Parmi les facteurs décourageants, il cite une pression fiscale qui pèse lourd sur le secteur, une législation rébarbative (un nombre énorme d’autorisations et de procédures administratives) et une  mentalité qui prétend que la plaisance est l’apanage des riches. Pour remédier à cette situation, l’intervenant appelle, dans ce cadre, à créer une « task force » rassemblant les différents acteurs de l’économie bleue  dans l’objectif de lever tous les freins qui empêchent son essor, mettre à plat le cadre réglementaire de l’industrie navale, alléger les procédures et supprimer les autorisations et les remplacer par des cahiers des charges. Il estime que le développement des aires de mouillage, la mise en place des spots aménagés, la priorisation de l’entretien naval sont autant d’actions nécessaires qui permettent de débrider le secteur. 

De son côté, Claude Miguet, directeur général du chantier naval CMR, a, en somme, mis l’accent sur les problèmes fiscaux qui pénalisent la compétitivité de l’activité de la réparation navale en Tunisie. 

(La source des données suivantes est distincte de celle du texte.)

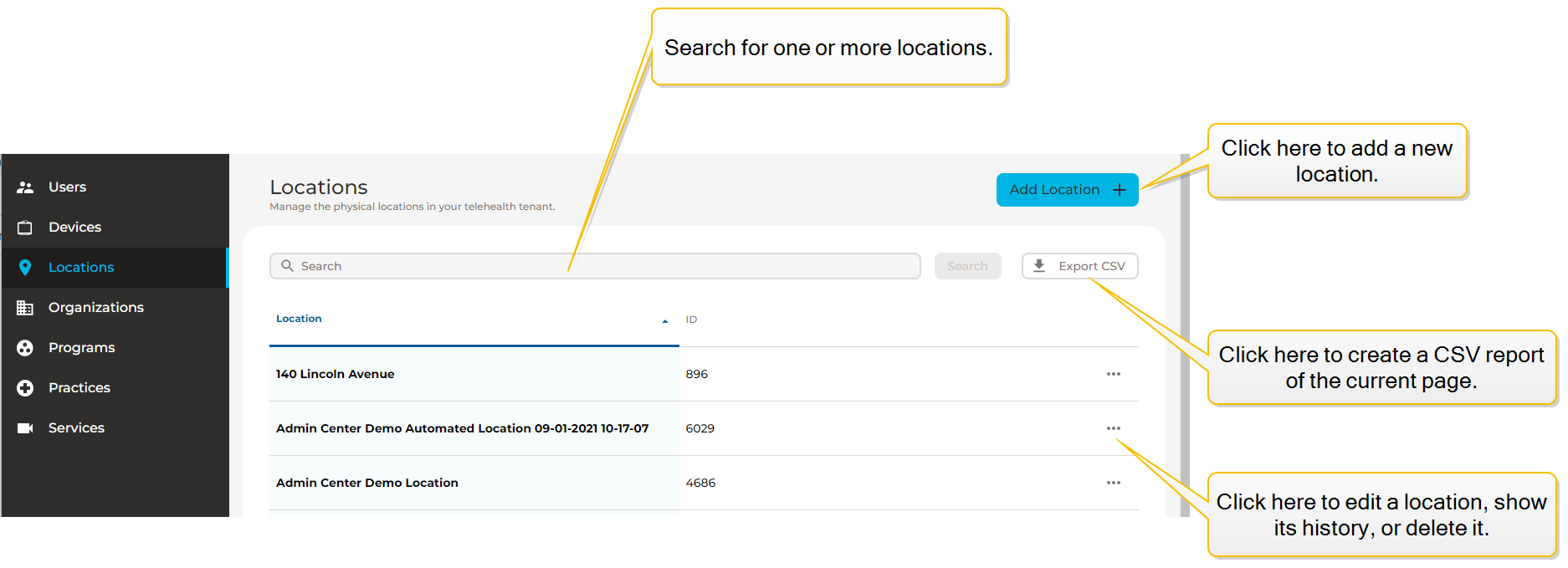Open actions menu for 140 Lincoln Avenue
The width and height of the screenshot is (1568, 568).
tap(1113, 374)
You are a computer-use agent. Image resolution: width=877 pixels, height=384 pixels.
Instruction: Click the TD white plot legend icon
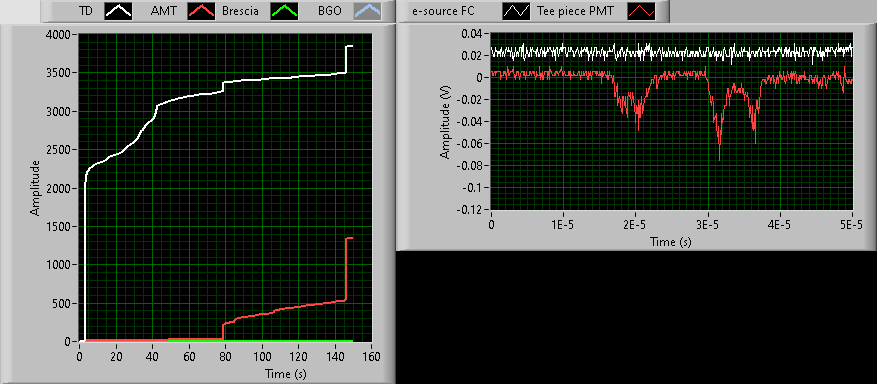[x=118, y=11]
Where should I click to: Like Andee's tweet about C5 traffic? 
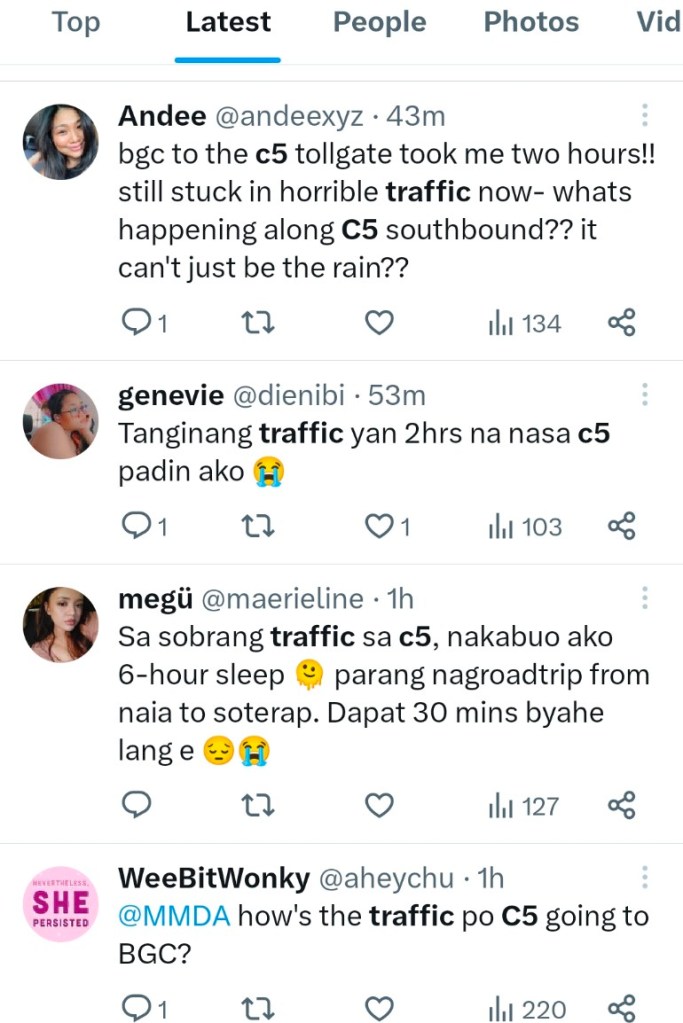point(378,323)
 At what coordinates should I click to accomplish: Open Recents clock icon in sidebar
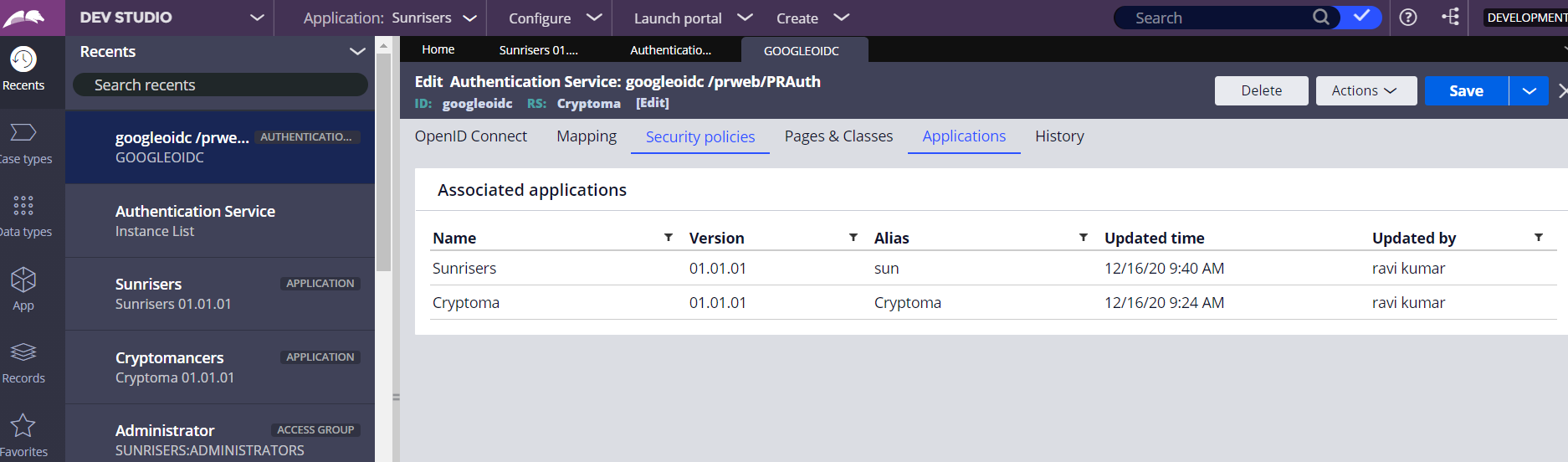(23, 59)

Collaborer au niveau régional 

Soulignant l’importance du partenariat régional et international dans le domaine de la protection de la mer et des océans,  Paul Holthus, président du World Ocean Council (Conseil Mondial des Océans), a mis l’accent sur le rôle pionnier que peut jouer le secteur privé dans la réduction des impacts environnementaux des entreprises. Il s’agit, selon le responsable, de propulser des projets de partenariat en matière, notamment,  de gouvernance, planification spatiale et collecte de données, qui impliquent différentes industries au  niveau régional, dans l’objectif de préserver les écosystèmes marins. Il a, par ailleurs, annoncé que le Conseil va bientôt lancer un programme méditerranéen qui va réunir les entreprises et leur offrir un cadre commun pour travailler sur les priorités environnementales.